Retrospective harmonisation of survey data

No. Survey Title (SK) Survey Title (EN)
KULT05 Hudobné telesá a umelecké súbory v SR Musical ensembles and artistic ensembles in Slovakia
KULT10 Ročný výkaz no knižnici Annual survey of libraries
KULT11 Ročný výkaz no audiovízii Annual audiovisual survey
KULT16 Ročný výkaz o verejných podujatiach v oblasti profesionálnej hudobnej kultúry Annual survey on the public events in the field of professional music
KULT19 Ročný výkaz o výrobe a distribúcii zvukových záznamov hudobných diel Annual report on the production and distribution of sound recordings of musical works

Codebook creation

The KULT survey documentation contains Slovak language descriptions of the variables in a narrative format, often with coding information. We create a machine-readable and programmatically easy-to-handle variable name for each variable, therefore creating the mapping 168 “total_own_turnover”, and whenever necessary, we make a new auxiliary variable.
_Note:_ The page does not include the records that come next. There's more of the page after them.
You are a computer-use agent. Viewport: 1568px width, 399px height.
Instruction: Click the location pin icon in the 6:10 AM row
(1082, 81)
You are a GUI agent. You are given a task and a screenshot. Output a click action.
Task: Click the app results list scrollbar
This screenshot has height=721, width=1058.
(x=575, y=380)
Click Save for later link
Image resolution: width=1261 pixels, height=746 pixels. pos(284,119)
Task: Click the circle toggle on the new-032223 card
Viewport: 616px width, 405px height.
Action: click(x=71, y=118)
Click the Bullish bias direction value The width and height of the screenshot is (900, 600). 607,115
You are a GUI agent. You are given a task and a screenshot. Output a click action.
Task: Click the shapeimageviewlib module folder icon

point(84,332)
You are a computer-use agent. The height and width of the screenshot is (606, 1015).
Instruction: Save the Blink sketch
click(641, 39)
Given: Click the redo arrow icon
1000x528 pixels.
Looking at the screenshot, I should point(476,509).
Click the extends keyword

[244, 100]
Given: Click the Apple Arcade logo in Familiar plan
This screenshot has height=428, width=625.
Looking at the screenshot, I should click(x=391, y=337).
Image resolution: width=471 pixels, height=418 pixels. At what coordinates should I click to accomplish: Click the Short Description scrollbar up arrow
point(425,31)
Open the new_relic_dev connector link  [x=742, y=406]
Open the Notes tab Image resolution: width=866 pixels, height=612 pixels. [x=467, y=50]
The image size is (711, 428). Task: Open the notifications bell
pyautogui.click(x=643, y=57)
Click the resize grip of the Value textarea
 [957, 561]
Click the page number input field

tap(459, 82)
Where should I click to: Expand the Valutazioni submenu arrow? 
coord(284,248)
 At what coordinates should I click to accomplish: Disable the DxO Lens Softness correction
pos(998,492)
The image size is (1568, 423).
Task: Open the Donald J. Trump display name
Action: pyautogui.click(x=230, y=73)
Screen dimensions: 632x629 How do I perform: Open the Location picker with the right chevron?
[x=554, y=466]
Variable names, auxiliary variables

The auxiliary variables are usually constant attribute variables in each dataset, and they were not explicitly coded, such as the time reference for the year 2007 or the unit of measure reference for SKK or EUR. We will use only ASCII characters for programmatic use to avoid spaces and characters with special meanings in various programming languages. Variable naming is usually following either the camelCase or the snake_case convention. Because the tidy use of R is recommended, we will create snake case variable names.

Concept mapping

We will translate each variable label to English and add the 1-2 most relevant concepts for all variables to make the variable descriptions machine-actionable. Concept mapping requires a good command of the domain and statistically controlled vocabularies. Our initial concept mapping will go through two layers of peer review: Hudobne Centrum, the data steward organisation of the KULT surveys, will review our mapping first from a musical point of view, and we will ask the SOSR for a statistical revision.

As an end result, we can bring each dataset column to a machine-actionable format that already offers itself for ex-ante harmonisation with further surveys and data sources. We will make the new joined datasets available in CSV, Excel, and SPSS formats for convenience.

Namespace and entity matching

The KULT surveys are enterprise surveys by nature, although they relate to social or cultural enterprises, which often do not have an enterprise form or even a legal personality.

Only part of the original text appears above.